TASK TO COMPLETE
Examine the records below. Report how many of their lines contain the word "computer", with no other content.

SUPPLIED INFORMATION
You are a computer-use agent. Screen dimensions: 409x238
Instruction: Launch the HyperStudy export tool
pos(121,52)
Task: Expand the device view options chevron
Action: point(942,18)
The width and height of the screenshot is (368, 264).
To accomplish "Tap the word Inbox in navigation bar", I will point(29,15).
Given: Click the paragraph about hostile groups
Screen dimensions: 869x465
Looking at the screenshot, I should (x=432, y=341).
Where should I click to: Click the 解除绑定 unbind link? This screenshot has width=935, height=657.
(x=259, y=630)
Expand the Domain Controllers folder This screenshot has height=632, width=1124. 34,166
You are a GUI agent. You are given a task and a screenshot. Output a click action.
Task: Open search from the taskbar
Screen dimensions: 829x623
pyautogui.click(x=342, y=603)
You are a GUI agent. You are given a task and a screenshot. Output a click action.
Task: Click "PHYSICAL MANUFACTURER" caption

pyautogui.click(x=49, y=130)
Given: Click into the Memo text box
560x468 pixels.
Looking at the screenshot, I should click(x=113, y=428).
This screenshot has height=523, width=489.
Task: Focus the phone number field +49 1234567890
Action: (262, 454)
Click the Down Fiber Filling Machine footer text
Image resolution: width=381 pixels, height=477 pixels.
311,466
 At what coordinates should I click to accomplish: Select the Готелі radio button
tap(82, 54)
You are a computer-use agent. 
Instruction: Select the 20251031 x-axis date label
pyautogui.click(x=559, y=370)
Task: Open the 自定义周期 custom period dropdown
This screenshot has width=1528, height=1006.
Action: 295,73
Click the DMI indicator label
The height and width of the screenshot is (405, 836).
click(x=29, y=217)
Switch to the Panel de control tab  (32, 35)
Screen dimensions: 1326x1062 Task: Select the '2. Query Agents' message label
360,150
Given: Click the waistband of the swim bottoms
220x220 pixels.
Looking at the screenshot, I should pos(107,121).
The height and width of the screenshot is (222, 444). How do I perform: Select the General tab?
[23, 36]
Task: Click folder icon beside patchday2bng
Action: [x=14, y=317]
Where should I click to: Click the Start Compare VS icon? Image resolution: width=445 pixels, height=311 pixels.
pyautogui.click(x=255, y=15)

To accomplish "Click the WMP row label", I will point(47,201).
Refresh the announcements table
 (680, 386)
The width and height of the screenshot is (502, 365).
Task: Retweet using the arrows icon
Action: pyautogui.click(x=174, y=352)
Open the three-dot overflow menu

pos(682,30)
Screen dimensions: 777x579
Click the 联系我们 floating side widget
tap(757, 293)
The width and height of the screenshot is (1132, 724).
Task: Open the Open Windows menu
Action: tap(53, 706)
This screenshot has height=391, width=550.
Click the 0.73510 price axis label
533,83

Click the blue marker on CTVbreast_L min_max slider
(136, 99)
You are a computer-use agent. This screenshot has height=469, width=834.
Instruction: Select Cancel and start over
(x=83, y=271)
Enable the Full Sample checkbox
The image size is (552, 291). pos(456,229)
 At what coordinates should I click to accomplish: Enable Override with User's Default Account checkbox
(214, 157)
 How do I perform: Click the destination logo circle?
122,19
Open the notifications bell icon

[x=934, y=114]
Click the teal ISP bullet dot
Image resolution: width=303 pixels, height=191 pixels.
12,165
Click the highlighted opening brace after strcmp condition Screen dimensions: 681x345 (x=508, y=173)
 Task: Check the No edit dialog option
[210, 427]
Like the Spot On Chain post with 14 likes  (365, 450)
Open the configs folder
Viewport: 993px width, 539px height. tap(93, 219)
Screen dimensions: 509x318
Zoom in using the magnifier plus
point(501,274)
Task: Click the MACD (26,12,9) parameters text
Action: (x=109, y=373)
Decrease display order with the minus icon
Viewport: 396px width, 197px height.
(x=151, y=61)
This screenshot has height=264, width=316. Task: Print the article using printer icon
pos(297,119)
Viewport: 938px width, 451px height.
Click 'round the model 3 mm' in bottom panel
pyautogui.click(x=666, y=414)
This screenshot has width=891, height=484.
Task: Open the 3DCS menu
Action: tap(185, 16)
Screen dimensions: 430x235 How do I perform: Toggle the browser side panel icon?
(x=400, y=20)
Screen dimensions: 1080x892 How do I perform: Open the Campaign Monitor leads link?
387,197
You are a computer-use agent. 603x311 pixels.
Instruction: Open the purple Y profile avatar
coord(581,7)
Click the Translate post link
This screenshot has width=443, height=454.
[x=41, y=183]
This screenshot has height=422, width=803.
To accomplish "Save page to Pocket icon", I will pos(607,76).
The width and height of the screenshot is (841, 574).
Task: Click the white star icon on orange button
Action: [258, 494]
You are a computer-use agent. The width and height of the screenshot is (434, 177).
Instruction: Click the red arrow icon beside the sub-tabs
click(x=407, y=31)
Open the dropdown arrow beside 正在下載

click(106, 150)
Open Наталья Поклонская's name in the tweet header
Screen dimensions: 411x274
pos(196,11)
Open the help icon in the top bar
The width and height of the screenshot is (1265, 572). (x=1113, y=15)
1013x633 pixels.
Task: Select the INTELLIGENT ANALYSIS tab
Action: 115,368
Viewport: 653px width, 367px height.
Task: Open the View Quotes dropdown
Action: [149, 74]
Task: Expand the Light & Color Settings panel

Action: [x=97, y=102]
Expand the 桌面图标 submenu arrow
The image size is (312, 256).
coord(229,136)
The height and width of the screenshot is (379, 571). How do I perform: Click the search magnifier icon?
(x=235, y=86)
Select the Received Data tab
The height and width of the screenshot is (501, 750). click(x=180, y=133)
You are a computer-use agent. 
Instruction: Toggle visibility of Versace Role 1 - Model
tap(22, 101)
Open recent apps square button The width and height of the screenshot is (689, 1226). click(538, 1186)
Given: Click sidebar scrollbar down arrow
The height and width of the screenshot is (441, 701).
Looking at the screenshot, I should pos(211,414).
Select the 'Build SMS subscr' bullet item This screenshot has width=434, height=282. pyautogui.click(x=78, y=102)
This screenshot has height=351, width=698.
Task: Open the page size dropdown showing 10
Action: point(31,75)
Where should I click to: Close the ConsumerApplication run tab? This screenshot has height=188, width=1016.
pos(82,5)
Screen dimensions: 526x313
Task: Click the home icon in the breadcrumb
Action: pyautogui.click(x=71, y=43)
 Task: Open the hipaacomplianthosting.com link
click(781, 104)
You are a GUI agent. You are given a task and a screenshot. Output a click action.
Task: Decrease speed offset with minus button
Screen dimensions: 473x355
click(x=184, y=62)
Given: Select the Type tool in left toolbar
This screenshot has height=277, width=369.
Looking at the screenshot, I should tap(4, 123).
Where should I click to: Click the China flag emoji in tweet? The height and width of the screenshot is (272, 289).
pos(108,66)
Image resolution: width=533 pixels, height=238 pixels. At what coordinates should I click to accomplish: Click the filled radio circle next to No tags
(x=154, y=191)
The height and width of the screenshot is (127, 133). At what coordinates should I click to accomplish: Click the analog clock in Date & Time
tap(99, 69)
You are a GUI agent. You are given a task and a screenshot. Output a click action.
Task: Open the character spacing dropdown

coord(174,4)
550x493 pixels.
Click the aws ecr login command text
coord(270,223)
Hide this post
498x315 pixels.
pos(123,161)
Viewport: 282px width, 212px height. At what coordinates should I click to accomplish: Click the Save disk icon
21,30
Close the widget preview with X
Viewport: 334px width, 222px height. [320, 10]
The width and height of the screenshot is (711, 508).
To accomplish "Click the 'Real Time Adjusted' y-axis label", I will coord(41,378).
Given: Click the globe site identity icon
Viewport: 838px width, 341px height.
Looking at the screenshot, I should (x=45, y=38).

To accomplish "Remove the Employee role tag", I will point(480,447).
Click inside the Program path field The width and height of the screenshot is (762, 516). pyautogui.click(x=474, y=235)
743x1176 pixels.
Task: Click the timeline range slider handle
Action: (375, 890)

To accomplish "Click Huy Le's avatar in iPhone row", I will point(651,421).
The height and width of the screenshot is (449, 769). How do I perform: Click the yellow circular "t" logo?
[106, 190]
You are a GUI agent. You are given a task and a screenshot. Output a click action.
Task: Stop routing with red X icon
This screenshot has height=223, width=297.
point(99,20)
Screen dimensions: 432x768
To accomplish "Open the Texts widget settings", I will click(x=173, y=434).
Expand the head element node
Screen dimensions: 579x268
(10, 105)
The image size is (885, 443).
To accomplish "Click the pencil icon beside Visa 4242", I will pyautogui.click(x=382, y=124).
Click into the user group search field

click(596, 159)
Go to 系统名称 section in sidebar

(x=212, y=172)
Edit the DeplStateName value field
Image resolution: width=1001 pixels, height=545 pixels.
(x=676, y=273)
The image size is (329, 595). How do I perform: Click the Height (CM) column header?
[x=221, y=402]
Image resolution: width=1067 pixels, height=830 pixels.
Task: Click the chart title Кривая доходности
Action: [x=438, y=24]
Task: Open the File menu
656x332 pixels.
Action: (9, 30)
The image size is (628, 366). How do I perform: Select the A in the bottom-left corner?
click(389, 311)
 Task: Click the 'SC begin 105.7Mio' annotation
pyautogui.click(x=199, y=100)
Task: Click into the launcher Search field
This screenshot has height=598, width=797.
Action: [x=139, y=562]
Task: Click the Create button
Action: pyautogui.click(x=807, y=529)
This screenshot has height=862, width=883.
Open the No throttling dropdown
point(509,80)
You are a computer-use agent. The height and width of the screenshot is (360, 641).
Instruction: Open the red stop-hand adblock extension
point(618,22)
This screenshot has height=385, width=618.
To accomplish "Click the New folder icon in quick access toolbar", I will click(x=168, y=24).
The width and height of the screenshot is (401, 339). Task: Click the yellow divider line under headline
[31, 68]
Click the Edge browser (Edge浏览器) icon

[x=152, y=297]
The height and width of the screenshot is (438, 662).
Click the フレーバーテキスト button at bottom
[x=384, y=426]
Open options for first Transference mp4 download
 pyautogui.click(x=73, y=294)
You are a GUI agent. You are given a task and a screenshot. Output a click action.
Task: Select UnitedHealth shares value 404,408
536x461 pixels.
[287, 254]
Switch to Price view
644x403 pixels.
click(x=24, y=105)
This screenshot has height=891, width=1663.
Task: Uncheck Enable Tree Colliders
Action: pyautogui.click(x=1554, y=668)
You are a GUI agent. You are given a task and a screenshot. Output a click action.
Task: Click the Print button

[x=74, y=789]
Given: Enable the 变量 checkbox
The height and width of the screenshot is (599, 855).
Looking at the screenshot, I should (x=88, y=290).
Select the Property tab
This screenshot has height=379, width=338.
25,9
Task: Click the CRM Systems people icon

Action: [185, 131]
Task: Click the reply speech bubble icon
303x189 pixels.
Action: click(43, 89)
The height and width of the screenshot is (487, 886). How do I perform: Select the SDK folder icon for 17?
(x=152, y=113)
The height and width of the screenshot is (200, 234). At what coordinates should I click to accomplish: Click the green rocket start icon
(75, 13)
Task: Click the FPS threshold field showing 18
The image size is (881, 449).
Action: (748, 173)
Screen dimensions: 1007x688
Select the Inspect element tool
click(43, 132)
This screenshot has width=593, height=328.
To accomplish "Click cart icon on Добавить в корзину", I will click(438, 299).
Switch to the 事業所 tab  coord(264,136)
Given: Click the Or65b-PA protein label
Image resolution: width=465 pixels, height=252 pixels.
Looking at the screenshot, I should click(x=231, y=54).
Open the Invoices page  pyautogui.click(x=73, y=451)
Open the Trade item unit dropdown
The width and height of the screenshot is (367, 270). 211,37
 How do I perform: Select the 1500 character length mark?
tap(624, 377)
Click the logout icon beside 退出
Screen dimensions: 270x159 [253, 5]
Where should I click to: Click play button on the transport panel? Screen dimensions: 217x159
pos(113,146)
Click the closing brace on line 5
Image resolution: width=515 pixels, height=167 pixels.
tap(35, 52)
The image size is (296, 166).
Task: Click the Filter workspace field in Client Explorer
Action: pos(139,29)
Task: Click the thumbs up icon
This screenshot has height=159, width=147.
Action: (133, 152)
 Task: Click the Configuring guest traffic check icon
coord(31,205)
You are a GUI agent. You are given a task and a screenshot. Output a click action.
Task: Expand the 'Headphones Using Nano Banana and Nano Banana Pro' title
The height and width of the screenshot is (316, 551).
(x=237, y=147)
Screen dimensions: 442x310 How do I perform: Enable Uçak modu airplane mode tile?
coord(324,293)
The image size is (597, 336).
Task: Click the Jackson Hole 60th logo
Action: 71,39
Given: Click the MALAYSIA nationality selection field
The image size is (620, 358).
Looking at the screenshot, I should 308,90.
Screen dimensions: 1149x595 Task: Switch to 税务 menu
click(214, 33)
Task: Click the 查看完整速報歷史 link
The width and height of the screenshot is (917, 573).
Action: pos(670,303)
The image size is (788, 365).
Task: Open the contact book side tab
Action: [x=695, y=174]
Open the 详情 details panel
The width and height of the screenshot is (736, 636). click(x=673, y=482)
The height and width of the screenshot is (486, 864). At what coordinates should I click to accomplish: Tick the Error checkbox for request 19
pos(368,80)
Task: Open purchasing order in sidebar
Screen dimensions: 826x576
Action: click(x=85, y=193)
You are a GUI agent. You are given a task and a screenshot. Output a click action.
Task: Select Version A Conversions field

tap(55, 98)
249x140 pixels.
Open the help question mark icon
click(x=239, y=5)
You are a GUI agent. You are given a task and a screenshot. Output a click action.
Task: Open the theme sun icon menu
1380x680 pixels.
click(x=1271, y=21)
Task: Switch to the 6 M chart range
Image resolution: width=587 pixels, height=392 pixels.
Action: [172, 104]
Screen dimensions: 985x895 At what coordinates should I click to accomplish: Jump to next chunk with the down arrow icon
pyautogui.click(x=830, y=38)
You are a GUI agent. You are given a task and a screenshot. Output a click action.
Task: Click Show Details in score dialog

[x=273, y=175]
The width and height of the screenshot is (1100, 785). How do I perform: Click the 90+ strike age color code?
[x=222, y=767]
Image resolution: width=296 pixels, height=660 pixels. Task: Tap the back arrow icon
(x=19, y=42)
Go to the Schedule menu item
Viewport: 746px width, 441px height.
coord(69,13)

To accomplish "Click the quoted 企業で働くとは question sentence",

RESPONSE FOR THIS EXERCISE
7